>>

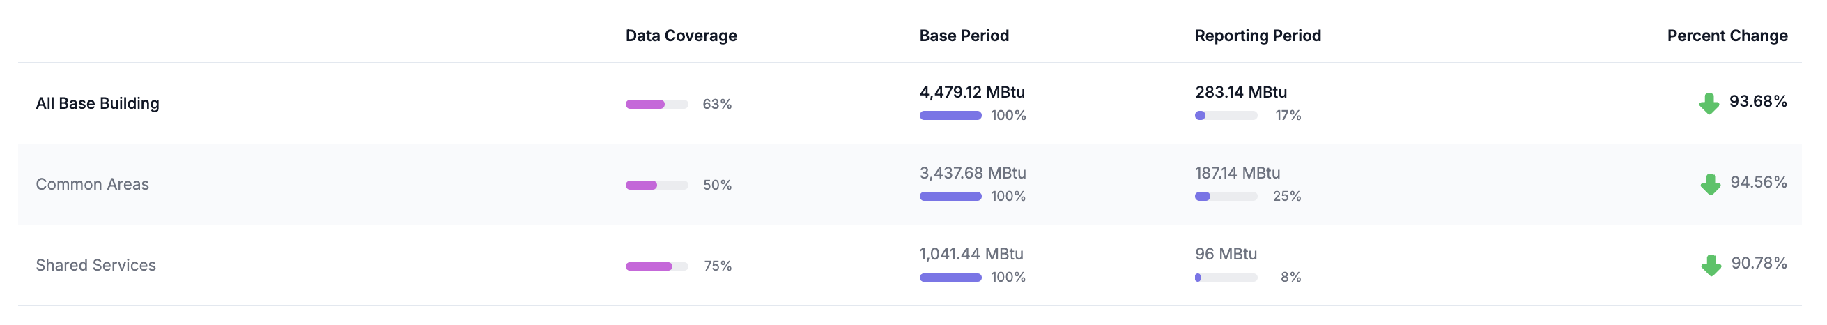Click green down arrow for All Base Building
This screenshot has width=1827, height=325.
coord(1709,104)
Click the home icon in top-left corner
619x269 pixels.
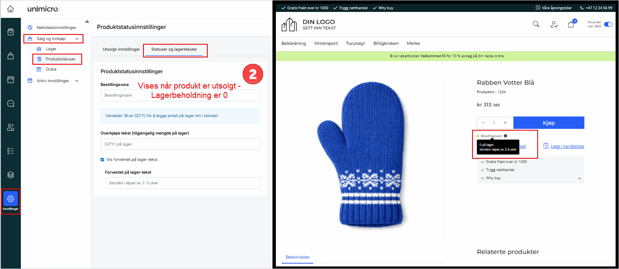10,9
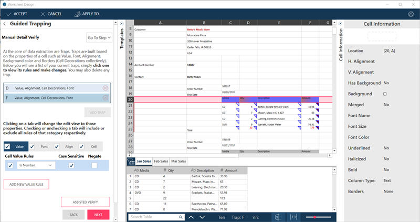Remove trap F with its delete icon
420x222 pixels.
(x=106, y=98)
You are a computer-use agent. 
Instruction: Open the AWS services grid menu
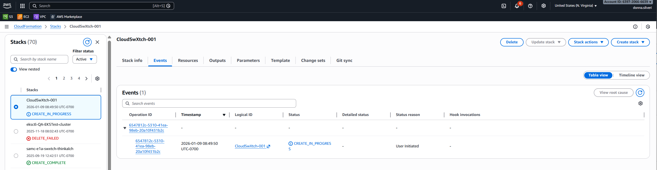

<<

**PROBLEM TO SOLVE**
Retype, please, exactly the lines that begin with the one containing "Click the home icon in top-left corner" and end at the last line of the entries above, both included, leaving out pictures.

**THE ANSWER**
Click the home icon in top-left corner
619x269 pixels.
10,9
Remove trap F with its delete icon
420x222 pixels.
(x=106, y=98)
You are a computer-use agent. 
Instruction: Open the AWS services grid menu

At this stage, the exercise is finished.